So here are some other general thoughts from the day, In no particular order;

  • The 2 talks that used tracking data were the most technical (not surprising as they were delivered by 2 physicists). The discussion in the pub after certainly highlights that tracking data has the potential to add a lot more context to the event level data and maybe even collect some event level data in the future.
  • Joel Solomon examined the Jamie Vardy dilemma and is well worth checking out his talk when it’s released. If you haven’t heard him before I highly recommend you check him out here. If Joel’s analysis is correct it really showed how inefficient premier league clubs are at judging talent at an early age.
  • Joel also had an interesting graph that showed slightly earlier ageing curves than we have seen before. He wondered if the peak age of players was effected by mins played rather than just age. Certainly seemed interesting enough to delve further in.

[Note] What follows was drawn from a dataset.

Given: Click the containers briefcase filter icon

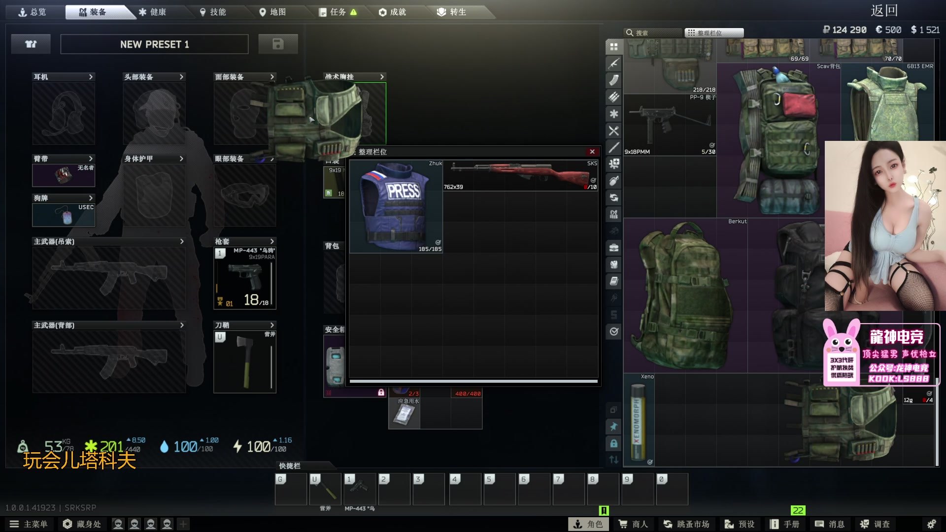Looking at the screenshot, I should tap(613, 248).
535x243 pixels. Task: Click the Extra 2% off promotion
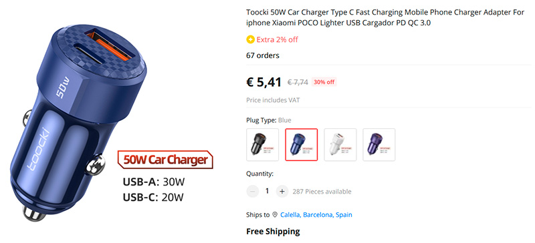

  • Dean Oliver talked about the need to speak Basketball (insert sport of choice here) first. He highlighted how important it is to speak in the language of coaches. He see’s himself as the translation between numbers and words.
  • Made the point that you need to have the stats/maths done but when you get to the coaches you need to speak in their language.
  • Communication is not about showing your workings, it’s about getting a message across.
  • Oliver talked about how much the media obsess over the #1 player in the league but often teams aren’t too upset if they end up with the #2 or #3 player. They are trying to avoid the big busts as much as sign the best players.
  • When asked about directing coaches who maybe don’t know what they don’t know or simply ask for the wrong stuff, he said; It’s important to keep asking them questions, to understand why they think that way. If you can understand the why it should become easier to shape your answer or hopefully their views.

As I said at the top and thoroughly enjoyable day. Great opportunity to not just hear some great presenters but too also mix in a room of such intelligent people.